Голос у Пелагеи!.. Совесть у ней!.. Даже ногой притопнула, в ладошки пришлепнула…

Как у нашей молодой

Каждый день все на ладонь

Прибавля-ается,

Прибавля-ается…

Вот тут-то и задела мышка хвостиком яичко…

Смолчать бы начальнику продотряда, уступить бы, а он как прослушал эту Пелагеину прибаутку, так ровно зверь на нее зарычал: за что же, дескать, мытарство над бедняжкой?

Этого только и не хватало нашим! Того только и надо было! Как взвизгнет кто-то в толпе:

— Коммуну ведут!..

Замерло все. Потом вдруг ахнули все, Вася Резцов в мгновенье ока перескочил через стол. Так быстро, что я поразилась, когда он успел прихватить толстую вершковую доску с ручкой, похожую на валек, на которой была накрошена баранина.

— Какое имеешь право так на мою мать?! — крикнул он начальнику.

Да уж тут же и вожжи лопнули. Начальник продотряда и повернуться к нему не успел. Вася как саданет его доской по затылку, тот и рухнул…

Минута ли промелькнула, десять ли, — я за ревом и выстрелов не слышала, да и не видела ничего в темноте. Только, как потом оказалось, хохловские незаметно всех продотрядников разыскали в толпе и по трое — по четверо стояли сзади них, ожидая случая. Весь отряд тут же прикончили, а тех, что у пулемета двое дежурили, оказалось, хохловские еще раньше порешили: они к ним по-мирному подсели, про новую власть покалякать, да и опрокинули их сразу.

Самая возня-то вышла с начальником. Когда всех стащили к горящей бочке и тех, что зарубили у пулемета, тоже приволокли, расклали до сосчитали, начальника-то и не оказалось. Он опомнился от Васиной доски, да и уполз куда-то в суматохе. Рассыпались все по селу, разбежались искать-рыскать, огни-фонари. Как село не спалили — чудо!

Наконец унюхали начальника. Он тут же, за три избы от Маниной, в сенцах Федоры Микичкиной, спрятался за вязкой соломы. Затаился ли иль сил не хватило у него как следует схорониться, только сцапали его и опомниться не дали.
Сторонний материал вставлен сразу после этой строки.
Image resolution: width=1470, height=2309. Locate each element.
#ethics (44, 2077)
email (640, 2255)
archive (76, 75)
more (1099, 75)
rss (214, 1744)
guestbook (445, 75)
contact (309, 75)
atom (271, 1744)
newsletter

А главное, и револьвер он в беспамятстве своем где-то обронил.

Тут вот и вмешался Михайло Кренев:

— Не дам бить! Меня разорвите, а его бить не дам.

И так и этак к нему…

— Не дам, да и конец. Пусть нам объяснит все, только чтоб истинную правду. Что большевики от нас, мужиков, хотят? Может, нам их власть — как раз?

Все заревели:

— Рассказывай!.. Н-ну, рассказывай!..

— Перевяжите меня, — говорит начальник, — кровью, братцы, исхожу.

Тут же Михайло и перевязку ему из чего-то смастерил, тут же и самогонку кто-то подсунул.

— Рассказывай, что от нас новая власть желает? Н-но не врать, не вертеть хвостом!

Много речей слышала. И «петушиный крик», и «соловьиные трели» нам часто разливали приезжие, горячо жгли, огнем жгли. Но такой речи, но таких слов мне слышать довелось только этот раз.

Да и речь ли то была? Да слова ли то были? Да и не запомнила ни слова, и речи его не поняла, а вот только пожалела его, состояние его почувствовала.

Быть может, быть может, первой коммунисткой я бы стала, жизнь бы, душу бы свою первой отдала я после той речи, если бы уж не связалась тогда крепкими нитями с Петрушиной эсеровской судьбой, если б удержаться сумела, если бы не повлекли меня наши все события под гору…

В темноте еле-еле освещает нас огонь от бочки. Поставили ему скамейку широкую — говори…

Говорил он, говорил… То вдруг словно от боли застонет, затихнет чуть-чуть, то что-то глухое и страшное, что-то угрозное скажет, а вдруг что-то радостное, светлое, теплое… И вот оно, вот оно, это радостное, это светлое, только, кажись, еще одно всеобщее усилие, всеобщий напор, и царство, и рай пресветлый, вот-вот оно, мое лазоревое, мое радостное, при нем даже и солнца не надо, вот он, мой всесветлый лазоревый праздник…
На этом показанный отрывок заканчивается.